33 Arrested for $1.5 billion Illegal Bitcoin Transaction in South Korea

Authorities in South Korea have apprehended 33 suspects who had illegally transacted as much as $1.5 billion in cryptocurrency in the last two months.

This was revealed by a local media house, The Korea Times, who reported that Seoul’s Central Customs had fined 15 of the suspects, and was already prosecuting 14 of them with the remaining 4 still subject to further investigations.

The report went on to reveal how the suspects perpetrated their crimes.
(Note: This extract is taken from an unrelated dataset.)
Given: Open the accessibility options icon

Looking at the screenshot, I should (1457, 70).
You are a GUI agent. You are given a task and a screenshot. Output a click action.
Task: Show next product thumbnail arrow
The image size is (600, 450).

The investigation by the authorities had categorized $707.5 million as “illegal foreign currency exchange.” According to them, the suspects usually would pay an unsuspecting individual to help them transfer their illegally withdrawn funds from the platform on which they had traded.

It was also stated that the suspects used as much as $683.9 million to falsify their remittance records when they were purchasing their crypto assets from foreign crypto exchanges. Also, they used $83.1 million for cash withdrawals on credit cards that had been issued in the country. These funds were used to acquire more digital assets abroad.
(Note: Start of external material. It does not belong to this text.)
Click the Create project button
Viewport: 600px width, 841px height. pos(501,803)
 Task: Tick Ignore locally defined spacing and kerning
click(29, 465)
Suspects to pay Heavily for Infractions

According to the report, the suspects involved in these illegal acts would pay heavily for their crimes. One of the suspects, the owner of a Korean company who made $8.7 billion from his unlawful Bitcoin trading, would pay a fine of $10.5 million.

Another suspect, a university student who had falsified records to send $35 million abroad under the guise of living expenses and study costs had been able to make a profit of $1.7 million. The authorities have also slammed him with a fine of $1.4 million.
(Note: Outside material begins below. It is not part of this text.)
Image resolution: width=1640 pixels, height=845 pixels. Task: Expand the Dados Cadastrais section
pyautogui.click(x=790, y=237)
Also among the suspects is a foreign exchange company owner who was involved in 17,000 transactions that was cumulatively worth $261.4 million through a local crypto exchange for his overseas clients who wanted to circumvent the law. The unnamed suspect was caught after he had made over $4 million in gains and would be charged alongside his three accomplices for breaching the Foreign Exchange Transaction Act.